__PROVIDED INFORMATION__
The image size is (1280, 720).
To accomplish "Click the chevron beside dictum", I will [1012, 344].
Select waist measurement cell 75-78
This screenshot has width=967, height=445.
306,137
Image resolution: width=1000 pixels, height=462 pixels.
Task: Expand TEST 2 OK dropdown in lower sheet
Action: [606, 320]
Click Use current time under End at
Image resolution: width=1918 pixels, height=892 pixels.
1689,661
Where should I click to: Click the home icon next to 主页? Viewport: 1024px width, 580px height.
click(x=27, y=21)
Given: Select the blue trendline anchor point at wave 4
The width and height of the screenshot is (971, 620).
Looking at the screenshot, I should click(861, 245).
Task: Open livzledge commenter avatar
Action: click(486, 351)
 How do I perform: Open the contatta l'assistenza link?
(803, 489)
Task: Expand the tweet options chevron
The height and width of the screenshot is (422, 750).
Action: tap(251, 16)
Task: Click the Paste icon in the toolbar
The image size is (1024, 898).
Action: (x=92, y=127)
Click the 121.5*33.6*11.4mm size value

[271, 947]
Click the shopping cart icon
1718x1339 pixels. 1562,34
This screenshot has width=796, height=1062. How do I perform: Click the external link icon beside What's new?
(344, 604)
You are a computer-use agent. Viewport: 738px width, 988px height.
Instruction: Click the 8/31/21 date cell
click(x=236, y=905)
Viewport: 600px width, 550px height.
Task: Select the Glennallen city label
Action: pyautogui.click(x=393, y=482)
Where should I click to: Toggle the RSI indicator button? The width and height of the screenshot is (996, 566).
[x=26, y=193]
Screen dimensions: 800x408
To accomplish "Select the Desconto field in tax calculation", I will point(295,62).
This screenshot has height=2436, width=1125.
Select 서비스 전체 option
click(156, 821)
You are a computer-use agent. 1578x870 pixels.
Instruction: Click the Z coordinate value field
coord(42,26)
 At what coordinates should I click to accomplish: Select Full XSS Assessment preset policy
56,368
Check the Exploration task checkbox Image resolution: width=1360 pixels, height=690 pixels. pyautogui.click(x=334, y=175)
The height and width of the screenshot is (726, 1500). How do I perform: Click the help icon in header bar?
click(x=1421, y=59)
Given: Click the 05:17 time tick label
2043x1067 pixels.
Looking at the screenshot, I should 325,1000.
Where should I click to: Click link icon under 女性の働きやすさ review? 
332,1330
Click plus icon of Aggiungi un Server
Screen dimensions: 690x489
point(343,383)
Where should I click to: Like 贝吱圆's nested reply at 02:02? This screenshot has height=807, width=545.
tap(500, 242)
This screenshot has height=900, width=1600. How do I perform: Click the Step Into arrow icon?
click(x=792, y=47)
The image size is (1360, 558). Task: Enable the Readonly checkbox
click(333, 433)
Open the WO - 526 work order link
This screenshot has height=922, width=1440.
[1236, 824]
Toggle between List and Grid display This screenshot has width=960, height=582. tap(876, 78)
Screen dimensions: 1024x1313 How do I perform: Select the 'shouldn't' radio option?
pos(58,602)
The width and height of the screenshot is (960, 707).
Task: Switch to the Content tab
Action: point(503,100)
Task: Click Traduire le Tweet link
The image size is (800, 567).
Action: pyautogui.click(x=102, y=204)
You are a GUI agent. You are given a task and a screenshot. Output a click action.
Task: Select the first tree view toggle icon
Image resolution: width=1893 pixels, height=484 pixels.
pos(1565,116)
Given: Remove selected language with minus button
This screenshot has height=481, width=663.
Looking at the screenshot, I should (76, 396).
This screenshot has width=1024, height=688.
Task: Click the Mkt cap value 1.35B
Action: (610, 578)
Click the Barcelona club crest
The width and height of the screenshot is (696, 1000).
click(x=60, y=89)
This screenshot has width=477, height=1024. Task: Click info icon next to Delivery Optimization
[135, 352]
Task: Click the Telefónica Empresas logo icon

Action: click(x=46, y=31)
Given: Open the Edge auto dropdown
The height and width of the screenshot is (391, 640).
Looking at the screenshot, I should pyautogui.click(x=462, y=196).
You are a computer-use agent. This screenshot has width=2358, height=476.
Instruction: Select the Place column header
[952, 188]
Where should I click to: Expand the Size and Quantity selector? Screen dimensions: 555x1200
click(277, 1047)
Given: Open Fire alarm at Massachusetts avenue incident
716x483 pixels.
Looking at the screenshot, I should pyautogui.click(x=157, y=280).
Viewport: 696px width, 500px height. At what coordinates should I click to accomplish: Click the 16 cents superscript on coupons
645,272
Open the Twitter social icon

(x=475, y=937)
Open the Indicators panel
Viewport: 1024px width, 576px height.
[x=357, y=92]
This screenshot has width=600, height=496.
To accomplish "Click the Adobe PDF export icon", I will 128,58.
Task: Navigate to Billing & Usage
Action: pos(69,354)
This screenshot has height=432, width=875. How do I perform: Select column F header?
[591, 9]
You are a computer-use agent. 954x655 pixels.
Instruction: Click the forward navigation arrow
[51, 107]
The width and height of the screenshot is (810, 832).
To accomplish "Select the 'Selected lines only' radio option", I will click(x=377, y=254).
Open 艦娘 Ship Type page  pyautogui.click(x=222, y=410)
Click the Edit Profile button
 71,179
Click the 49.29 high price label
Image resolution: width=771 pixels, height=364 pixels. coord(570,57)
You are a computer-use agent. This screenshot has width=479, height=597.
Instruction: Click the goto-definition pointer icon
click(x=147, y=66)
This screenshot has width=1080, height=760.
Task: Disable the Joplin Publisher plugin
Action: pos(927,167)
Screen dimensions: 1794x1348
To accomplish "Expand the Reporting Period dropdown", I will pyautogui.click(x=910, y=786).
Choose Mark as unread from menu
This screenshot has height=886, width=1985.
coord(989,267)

__DESCRIPTION OF THE TASK__
Copy out all of the records verbatim.

__YOUR RESPONSE__
The image size is (1280, 720).
To accomplish "Click the chevron beside dictum", I will [1012, 344].
Select waist measurement cell 75-78
This screenshot has width=967, height=445.
306,137
Image resolution: width=1000 pixels, height=462 pixels.
Task: Expand TEST 2 OK dropdown in lower sheet
Action: [606, 320]
Click Use current time under End at
Image resolution: width=1918 pixels, height=892 pixels.
1689,661
Where should I click to: Click the home icon next to 主页? Viewport: 1024px width, 580px height.
click(x=27, y=21)
Given: Select the blue trendline anchor point at wave 4
The width and height of the screenshot is (971, 620).
Looking at the screenshot, I should click(861, 245).
Task: Open livzledge commenter avatar
Action: click(486, 351)
 How do I perform: Open the contatta l'assistenza link?
(803, 489)
Task: Expand the tweet options chevron
The height and width of the screenshot is (422, 750).
Action: tap(251, 16)
Task: Click the Paste icon in the toolbar
The image size is (1024, 898).
Action: (x=92, y=127)
Click the 121.5*33.6*11.4mm size value

[271, 947]
Click the shopping cart icon
1718x1339 pixels. 1562,34
This screenshot has width=796, height=1062. How do I perform: Click the external link icon beside What's new?
(344, 604)
You are a computer-use agent. Viewport: 738px width, 988px height.
Instruction: Click the 8/31/21 date cell
click(x=236, y=905)
Viewport: 600px width, 550px height.
Task: Select the Glennallen city label
Action: pyautogui.click(x=393, y=482)
Where should I click to: Toggle the RSI indicator button? The width and height of the screenshot is (996, 566).
[x=26, y=193]
Screen dimensions: 800x408
To accomplish "Select the Desconto field in tax calculation", I will point(295,62).
This screenshot has height=2436, width=1125.
Select 서비스 전체 option
click(156, 821)
You are a computer-use agent. 1578x870 pixels.
Instruction: Click the Z coordinate value field
coord(42,26)
 At what coordinates should I click to accomplish: Select Full XSS Assessment preset policy
56,368
Check the Exploration task checkbox Image resolution: width=1360 pixels, height=690 pixels. pyautogui.click(x=334, y=175)
The height and width of the screenshot is (726, 1500). How do I perform: Click the help icon in header bar?
click(x=1421, y=59)
Given: Click the 05:17 time tick label
2043x1067 pixels.
Looking at the screenshot, I should 325,1000.
Where should I click to: Click link icon under 女性の働きやすさ review? 
332,1330
Click plus icon of Aggiungi un Server
Screen dimensions: 690x489
point(343,383)
Where should I click to: Like 贝吱圆's nested reply at 02:02? This screenshot has height=807, width=545.
tap(500, 242)
This screenshot has height=900, width=1600. How do I perform: Click the Step Into arrow icon?
click(x=792, y=47)
The image size is (1360, 558). Task: Enable the Readonly checkbox
click(333, 433)
Open the WO - 526 work order link
This screenshot has height=922, width=1440.
[1236, 824]
Toggle between List and Grid display This screenshot has width=960, height=582. tap(876, 78)
Screen dimensions: 1024x1313 How do I perform: Select the 'shouldn't' radio option?
pos(58,602)
The width and height of the screenshot is (960, 707).
Task: Switch to the Content tab
Action: point(503,100)
Task: Click Traduire le Tweet link
The image size is (800, 567).
Action: pyautogui.click(x=102, y=204)
You are a GUI agent. You are given a task and a screenshot. Output a click action.
Task: Select the first tree view toggle icon
Image resolution: width=1893 pixels, height=484 pixels.
pos(1565,116)
Given: Remove selected language with minus button
This screenshot has height=481, width=663.
Looking at the screenshot, I should (76, 396).
This screenshot has width=1024, height=688.
Task: Click the Mkt cap value 1.35B
Action: (610, 578)
Click the Barcelona club crest
The width and height of the screenshot is (696, 1000).
click(x=60, y=89)
This screenshot has width=477, height=1024. Task: Click info icon next to Delivery Optimization
[135, 352]
Task: Click the Telefónica Empresas logo icon

Action: click(x=46, y=31)
Given: Open the Edge auto dropdown
The height and width of the screenshot is (391, 640).
Looking at the screenshot, I should pyautogui.click(x=462, y=196).
You are a computer-use agent. This screenshot has width=2358, height=476.
Instruction: Select the Place column header
[952, 188]
Where should I click to: Expand the Size and Quantity selector? Screen dimensions: 555x1200
click(277, 1047)
Given: Open Fire alarm at Massachusetts avenue incident
716x483 pixels.
Looking at the screenshot, I should pyautogui.click(x=157, y=280).
Viewport: 696px width, 500px height. At what coordinates should I click to accomplish: Click the 16 cents superscript on coupons
645,272
Open the Twitter social icon

(x=475, y=937)
Open the Indicators panel
Viewport: 1024px width, 576px height.
[x=357, y=92]
This screenshot has width=600, height=496.
To accomplish "Click the Adobe PDF export icon", I will 128,58.
Task: Navigate to Billing & Usage
Action: pos(69,354)
This screenshot has height=432, width=875. How do I perform: Select column F header?
[591, 9]
You are a computer-use agent. 954x655 pixels.
Instruction: Click the forward navigation arrow
[51, 107]
The width and height of the screenshot is (810, 832).
To accomplish "Select the 'Selected lines only' radio option", I will click(x=377, y=254).
Open 艦娘 Ship Type page  pyautogui.click(x=222, y=410)
Click the Edit Profile button
 71,179
Click the 49.29 high price label
Image resolution: width=771 pixels, height=364 pixels. coord(570,57)
You are a computer-use agent. This screenshot has width=479, height=597.
Instruction: Click the goto-definition pointer icon
click(x=147, y=66)
This screenshot has width=1080, height=760.
Task: Disable the Joplin Publisher plugin
Action: pos(927,167)
Screen dimensions: 1794x1348
To accomplish "Expand the Reporting Period dropdown", I will pyautogui.click(x=910, y=786).
Choose Mark as unread from menu
This screenshot has height=886, width=1985.
coord(989,267)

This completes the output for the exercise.